Asked if he thought that the learners were being pushed too hard, Ngoepe said: “I think it’s necessary for us to be pushed very hard so that we can perform very well. If they leave us alone, we are not going to perform up to standard.”

He believed he would not have achieved five As and two Bs in grade 11 if there had been no extra classes.

Ngoepe is planning to study actuarial science at the University of Cape Town next year.

Baloyi, who has set her sights on studying medicine at the University of Cape Town next year, described the five hours of extra classes as “totally normal”. She also bagged five As and two Bs in grade 11 last year.

“They are beneficial. I have extra time to focus on the areas I did not understand during the day. We also have time to interact with other learners because sometimes I understand my colleagues better than the teacher.”

The motivation techniques employed by Vivian Makhubele (47), the deputy principal of Moses Mnisi High in Mpumalanga, may be seen as a bit unorthodox.

She slept on a sponge mattress on the floor of the school hall with her 158 matrics for the five-week duration of their exams last year.

“My aim is to walk the learner into the exam room in each and every subject and to give them support.”

Makhubele, who has a 16-year-old son at the same school, spent last Friday and Saturday night at the school with a group of learners wanting to do extra work in maths.

“I am passionate about teaching and I want my learners to make something of their lives and become somebody one day.”

Commenting on the five-hour-a-day extra classes being offered at Dendron Secondary, Johannesburg educational psychologist Cara Blackie said: “Yes, they are putting a lot of pressure on them, but they are trying to support them in a way that could allow certain kids who might have fallen behind an opportunity to really excel and perform much better.”

“Getting your matric is vital. So, it is at least giving them the opportunity to hopefully perform better.”

But she cautioned that it might be exhausting for some scholars who had been at school all day to still attend extra classes.

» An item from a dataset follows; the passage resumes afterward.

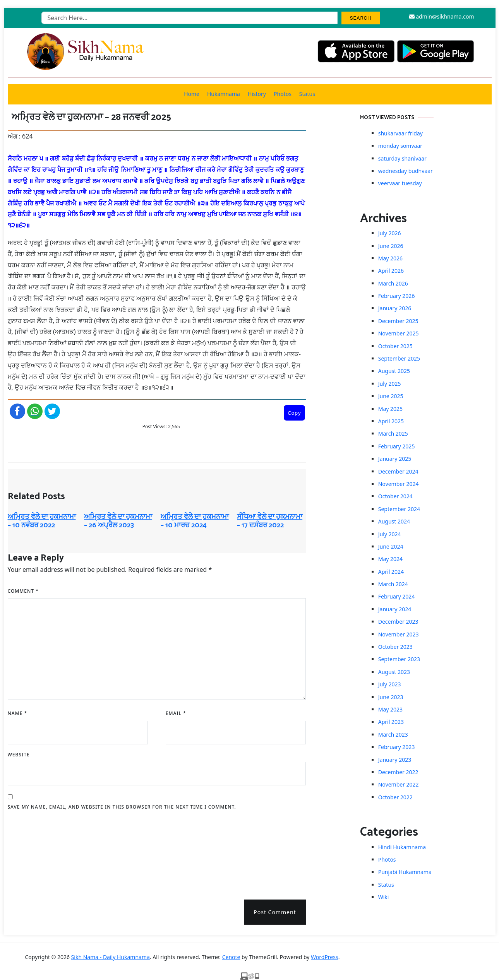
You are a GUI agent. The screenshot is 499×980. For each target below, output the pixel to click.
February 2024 (396, 596)
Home (192, 94)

“Your concentration can only be sustained for a certain amount of time. I don’t know if they have breaks in between. I still think it’s quite a lot of time and that some kids may become fatigued. Some are really not evening learners,” she said.

But, added Blackie, extra classes were sometimes necessary because of teachers’ huge workloads and the timeframes in which they had to complete the syllabus.

“I would never recommend for a child to work that long. But you’ll note that certain kids who do have a lot of work sometimes end up working that late. So, having supervised homework would probably be more beneficial than them sitting at home and procrastinating and being on their phones.”

Isaac Sebola, chairperson of the school’s governing body, said they were “honoured to have such a dedicated team” that was “going the extra mile without expecting any form of payment”.

His governing body was working closely with the local police, who patrolled the area when learners left the school after 11pm.

Sebola said the governing body also “aggressively identified” weak learners after monitoring their monthly test results, and gave them motivational talks.

“We even visit their homes to check on their backgrounds and see how we can support their parents.”